**DATASET CONTENT**

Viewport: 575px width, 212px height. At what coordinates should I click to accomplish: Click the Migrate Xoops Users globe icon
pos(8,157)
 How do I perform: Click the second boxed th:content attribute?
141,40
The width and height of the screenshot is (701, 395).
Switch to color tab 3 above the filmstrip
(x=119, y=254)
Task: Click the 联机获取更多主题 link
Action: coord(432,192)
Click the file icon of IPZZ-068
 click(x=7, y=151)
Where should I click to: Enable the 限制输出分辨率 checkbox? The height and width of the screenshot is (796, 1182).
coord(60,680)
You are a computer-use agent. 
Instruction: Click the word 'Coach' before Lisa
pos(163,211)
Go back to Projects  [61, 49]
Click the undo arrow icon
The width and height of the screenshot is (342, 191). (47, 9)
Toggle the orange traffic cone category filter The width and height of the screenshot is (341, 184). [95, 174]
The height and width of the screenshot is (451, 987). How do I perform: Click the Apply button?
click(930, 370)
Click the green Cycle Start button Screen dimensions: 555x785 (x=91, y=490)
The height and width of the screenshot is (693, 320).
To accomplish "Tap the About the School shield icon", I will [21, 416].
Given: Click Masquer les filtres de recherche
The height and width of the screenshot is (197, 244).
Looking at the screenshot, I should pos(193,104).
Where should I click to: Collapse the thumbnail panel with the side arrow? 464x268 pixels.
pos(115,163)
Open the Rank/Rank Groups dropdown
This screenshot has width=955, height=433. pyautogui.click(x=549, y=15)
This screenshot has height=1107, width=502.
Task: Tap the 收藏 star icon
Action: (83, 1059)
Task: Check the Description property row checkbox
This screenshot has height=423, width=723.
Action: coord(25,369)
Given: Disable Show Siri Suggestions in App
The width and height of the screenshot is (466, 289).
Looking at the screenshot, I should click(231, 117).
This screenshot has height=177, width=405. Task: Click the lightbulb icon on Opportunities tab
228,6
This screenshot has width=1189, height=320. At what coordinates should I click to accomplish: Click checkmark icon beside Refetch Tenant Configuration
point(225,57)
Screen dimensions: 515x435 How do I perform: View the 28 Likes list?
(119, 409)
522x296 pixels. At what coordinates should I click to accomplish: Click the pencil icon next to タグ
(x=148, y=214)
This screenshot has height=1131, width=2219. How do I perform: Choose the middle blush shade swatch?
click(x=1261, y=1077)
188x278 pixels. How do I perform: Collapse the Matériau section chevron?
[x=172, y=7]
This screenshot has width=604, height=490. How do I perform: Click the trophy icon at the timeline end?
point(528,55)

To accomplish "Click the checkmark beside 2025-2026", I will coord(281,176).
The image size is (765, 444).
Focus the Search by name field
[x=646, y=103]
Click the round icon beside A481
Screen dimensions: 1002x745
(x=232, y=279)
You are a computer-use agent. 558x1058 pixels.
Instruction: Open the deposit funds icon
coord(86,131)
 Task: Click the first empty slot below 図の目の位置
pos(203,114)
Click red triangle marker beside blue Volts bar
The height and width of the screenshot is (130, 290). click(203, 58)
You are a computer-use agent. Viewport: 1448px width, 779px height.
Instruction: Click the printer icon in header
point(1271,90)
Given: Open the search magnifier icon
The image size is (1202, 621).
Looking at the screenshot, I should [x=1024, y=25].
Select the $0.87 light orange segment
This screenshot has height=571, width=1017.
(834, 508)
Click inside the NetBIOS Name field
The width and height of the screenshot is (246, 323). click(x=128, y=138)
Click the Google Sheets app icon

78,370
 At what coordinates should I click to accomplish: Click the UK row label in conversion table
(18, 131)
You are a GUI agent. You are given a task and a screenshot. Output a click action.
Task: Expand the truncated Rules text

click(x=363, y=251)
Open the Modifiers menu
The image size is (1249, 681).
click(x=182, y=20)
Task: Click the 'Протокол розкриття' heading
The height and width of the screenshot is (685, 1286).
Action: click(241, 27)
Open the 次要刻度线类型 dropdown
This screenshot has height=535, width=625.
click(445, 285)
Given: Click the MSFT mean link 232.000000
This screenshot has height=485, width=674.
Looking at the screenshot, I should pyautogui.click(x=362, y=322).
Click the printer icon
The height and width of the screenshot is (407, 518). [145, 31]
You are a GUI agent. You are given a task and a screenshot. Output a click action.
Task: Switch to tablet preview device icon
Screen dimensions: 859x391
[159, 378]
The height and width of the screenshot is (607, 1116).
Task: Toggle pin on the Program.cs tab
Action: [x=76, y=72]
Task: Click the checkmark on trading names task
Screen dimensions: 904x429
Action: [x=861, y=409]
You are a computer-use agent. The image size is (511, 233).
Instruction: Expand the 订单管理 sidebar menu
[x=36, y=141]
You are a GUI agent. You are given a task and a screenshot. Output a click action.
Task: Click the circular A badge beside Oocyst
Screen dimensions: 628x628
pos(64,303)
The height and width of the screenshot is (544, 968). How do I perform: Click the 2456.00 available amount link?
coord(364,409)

**EXERCISE**
Among the lines above, repeat exactly those from the line with "188x278 pixels. How" to the line with "Task: Click the 'Протокол розкриття' heading", counting both ends.

**ANSWER FOR THIS EXERCISE**
188x278 pixels. How do I perform: Collapse the Matériau section chevron?
[x=172, y=7]
This screenshot has width=604, height=490. How do I perform: Click the trophy icon at the timeline end?
point(528,55)

To accomplish "Click the checkmark beside 2025-2026", I will coord(281,176).
The image size is (765, 444).
Focus the Search by name field
[x=646, y=103]
Click the round icon beside A481
Screen dimensions: 1002x745
(x=232, y=279)
You are a computer-use agent. 558x1058 pixels.
Instruction: Open the deposit funds icon
coord(86,131)
 Task: Click the first empty slot below 図の目の位置
pos(203,114)
Click red triangle marker beside blue Volts bar
The height and width of the screenshot is (130, 290). click(203, 58)
You are a computer-use agent. Viewport: 1448px width, 779px height.
Instruction: Click the printer icon in header
point(1271,90)
Given: Open the search magnifier icon
The image size is (1202, 621).
Looking at the screenshot, I should [x=1024, y=25].
Select the $0.87 light orange segment
This screenshot has height=571, width=1017.
(834, 508)
Click inside the NetBIOS Name field
The width and height of the screenshot is (246, 323). click(x=128, y=138)
Click the Google Sheets app icon

78,370
 At what coordinates should I click to accomplish: Click the UK row label in conversion table
(18, 131)
You are a GUI agent. You are given a task and a screenshot. Output a click action.
Task: Expand the truncated Rules text

click(x=363, y=251)
Open the Modifiers menu
The image size is (1249, 681).
click(x=182, y=20)
Task: Click the 'Протокол розкриття' heading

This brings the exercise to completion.